Dataset items

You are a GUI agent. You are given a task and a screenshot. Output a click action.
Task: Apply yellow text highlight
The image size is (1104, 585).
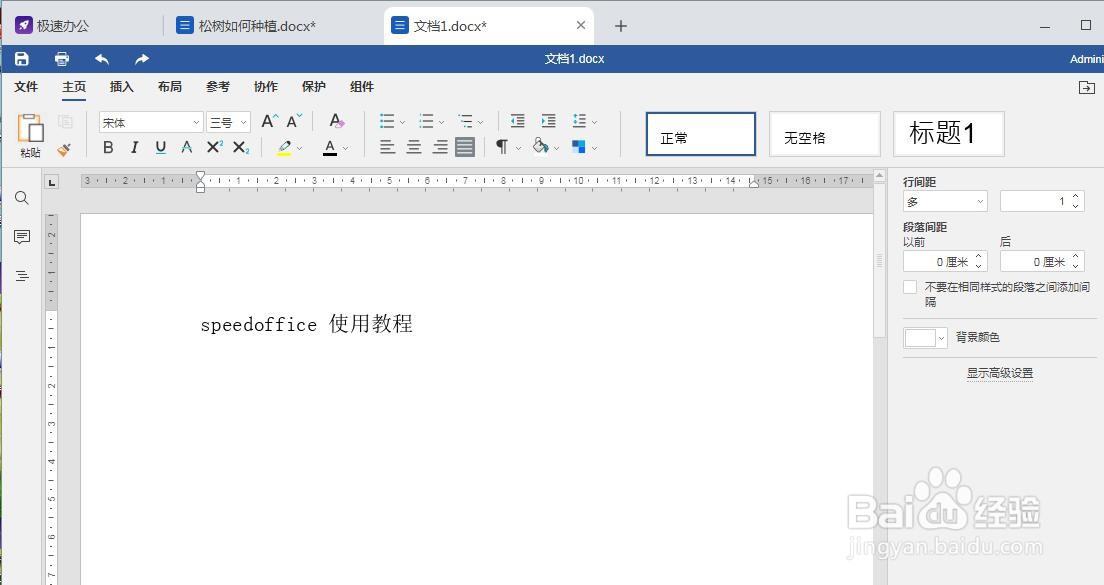pos(285,147)
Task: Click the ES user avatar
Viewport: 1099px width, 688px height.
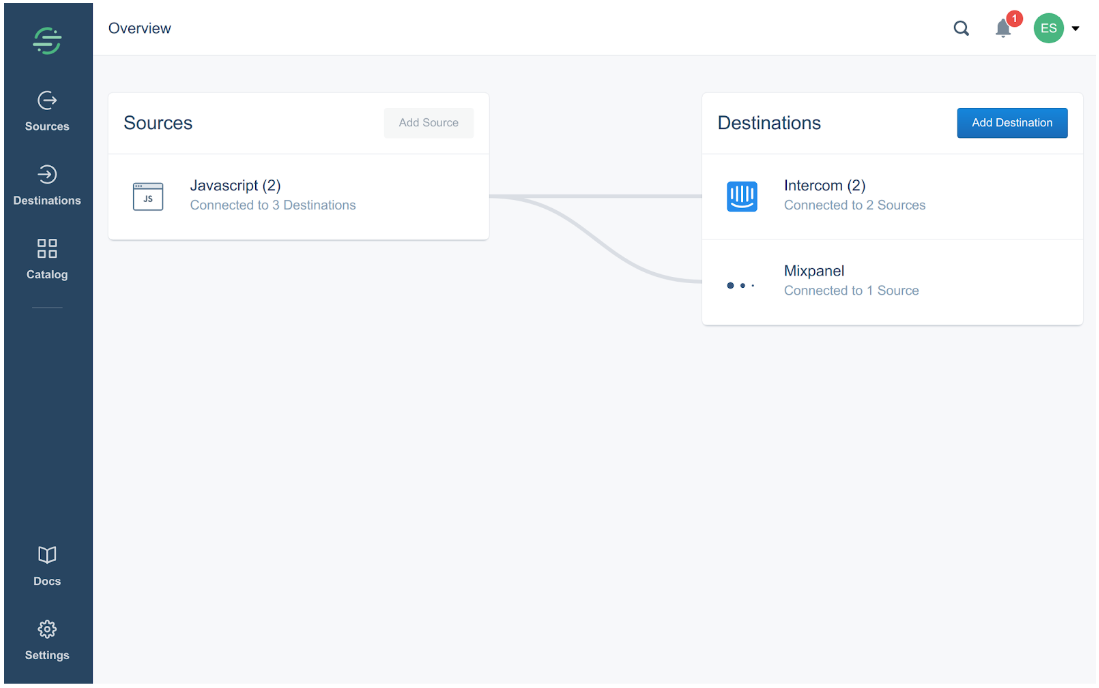Action: click(1049, 28)
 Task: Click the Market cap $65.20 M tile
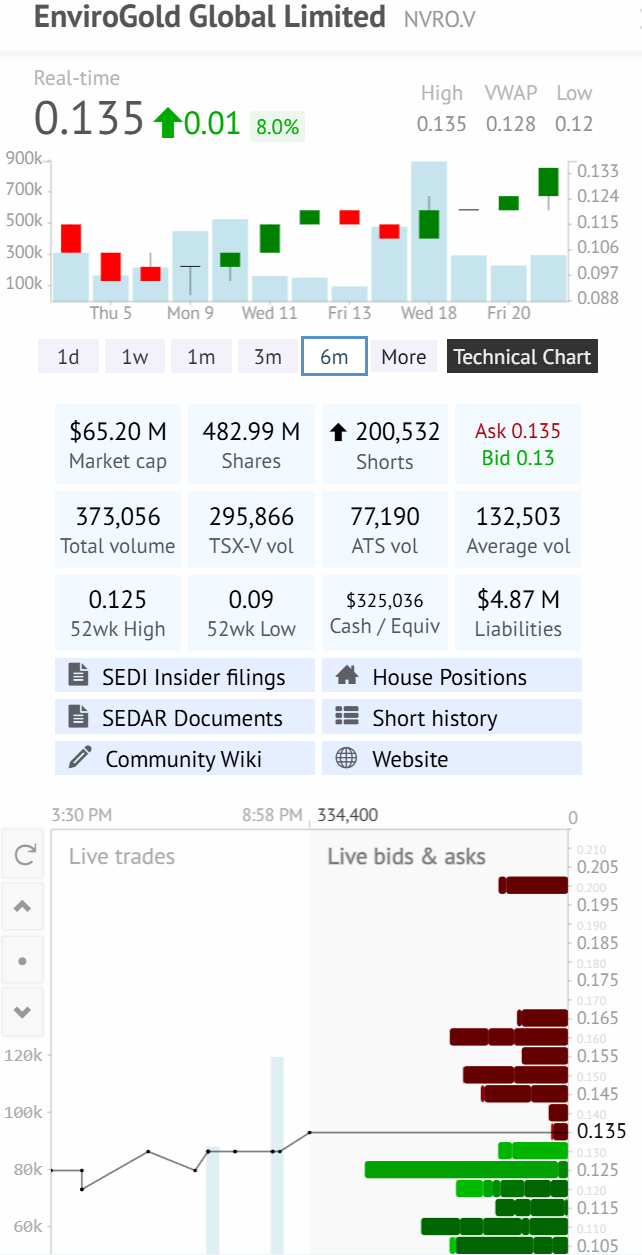pos(118,445)
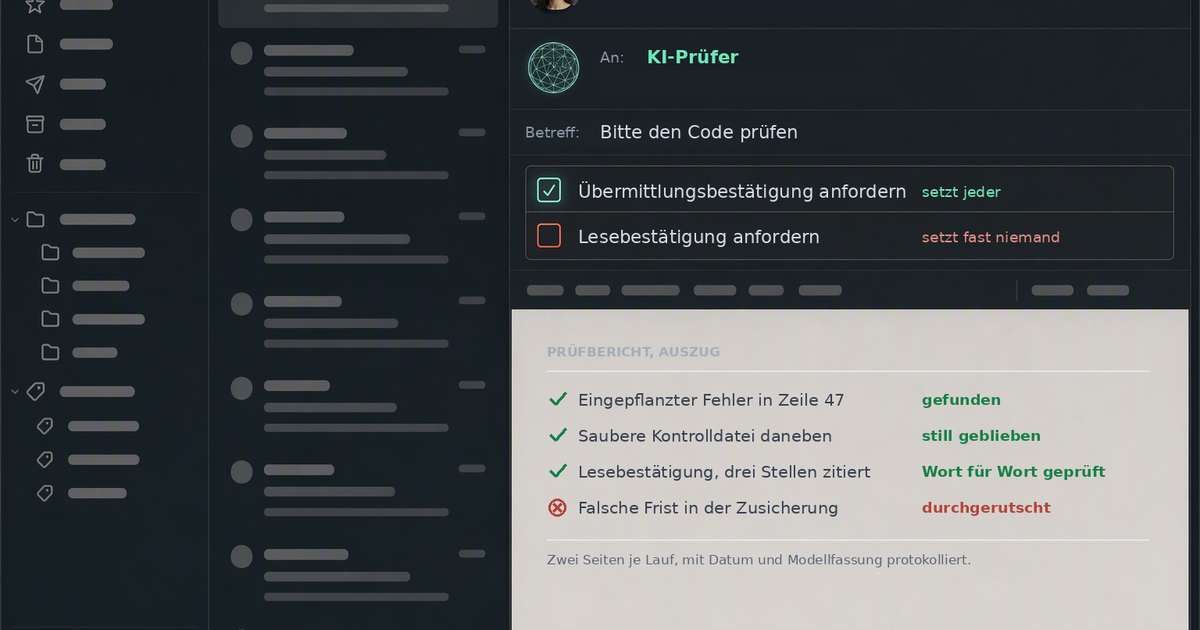Open drafts via the document icon
This screenshot has height=630, width=1200.
[x=35, y=44]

● Your objective
Print each entry precisely as written; the pictures stay out.

● Finished exercise
You are a GUI agent. You are given a task and a screenshot. Output a click action.
Task: Apply yellow text highlight
The image size is (1104, 585).
pos(285,147)
Task: Click the ES user avatar
Viewport: 1099px width, 688px height.
Action: click(1049, 28)
 Task: Click the Market cap $65.20 M tile
pos(118,445)
Open drafts via the document icon
This screenshot has height=630, width=1200.
[x=35, y=44]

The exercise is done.